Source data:
=======
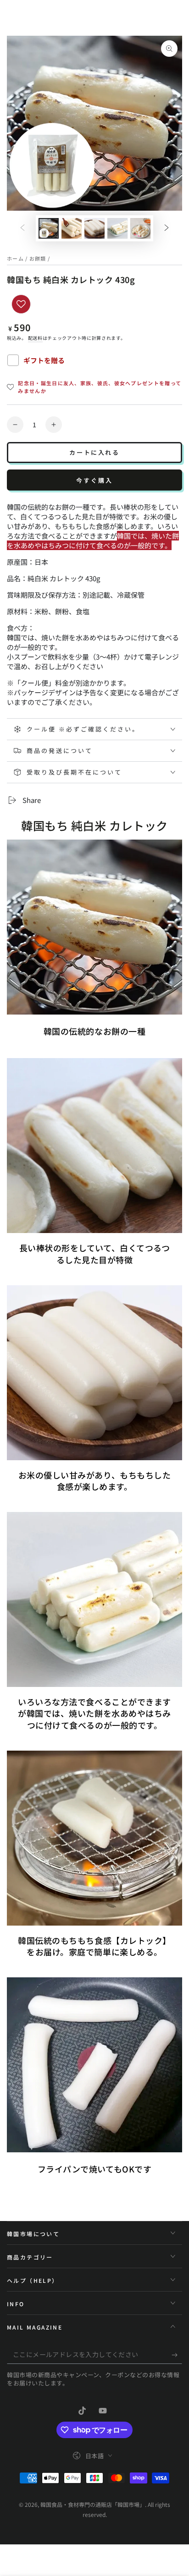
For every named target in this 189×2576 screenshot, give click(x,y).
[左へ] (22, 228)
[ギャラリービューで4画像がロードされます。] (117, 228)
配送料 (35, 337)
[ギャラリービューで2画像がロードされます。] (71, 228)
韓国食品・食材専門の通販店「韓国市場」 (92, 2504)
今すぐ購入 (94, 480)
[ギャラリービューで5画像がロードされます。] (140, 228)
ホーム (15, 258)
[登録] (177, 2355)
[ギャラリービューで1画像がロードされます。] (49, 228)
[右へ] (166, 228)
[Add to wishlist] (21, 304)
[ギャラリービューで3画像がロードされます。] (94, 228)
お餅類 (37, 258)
=======
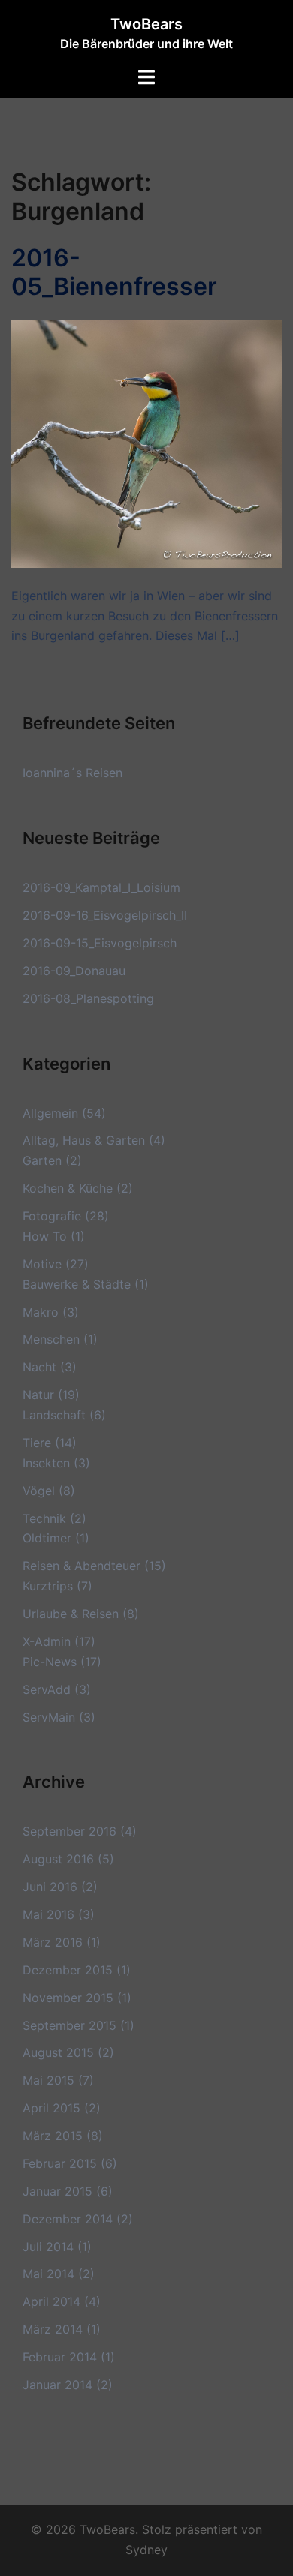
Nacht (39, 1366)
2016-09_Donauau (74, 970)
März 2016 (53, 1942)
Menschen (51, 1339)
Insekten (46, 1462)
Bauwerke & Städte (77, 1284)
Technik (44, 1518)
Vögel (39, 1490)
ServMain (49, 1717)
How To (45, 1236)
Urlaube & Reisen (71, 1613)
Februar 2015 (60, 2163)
=======
◆ Problem details: From the line holding "ホーム (15, 258)" to the line holding "お餅類 (37, 258)", inclusive, restate each line above exactly as written.

◆ Solution:
ホーム (15, 258)
[登録] (177, 2355)
[ギャラリービューで1画像がロードされます。] (49, 228)
[右へ] (166, 228)
[Add to wishlist] (21, 304)
[ギャラリービューで3画像がロードされます。] (94, 228)
お餅類 (37, 258)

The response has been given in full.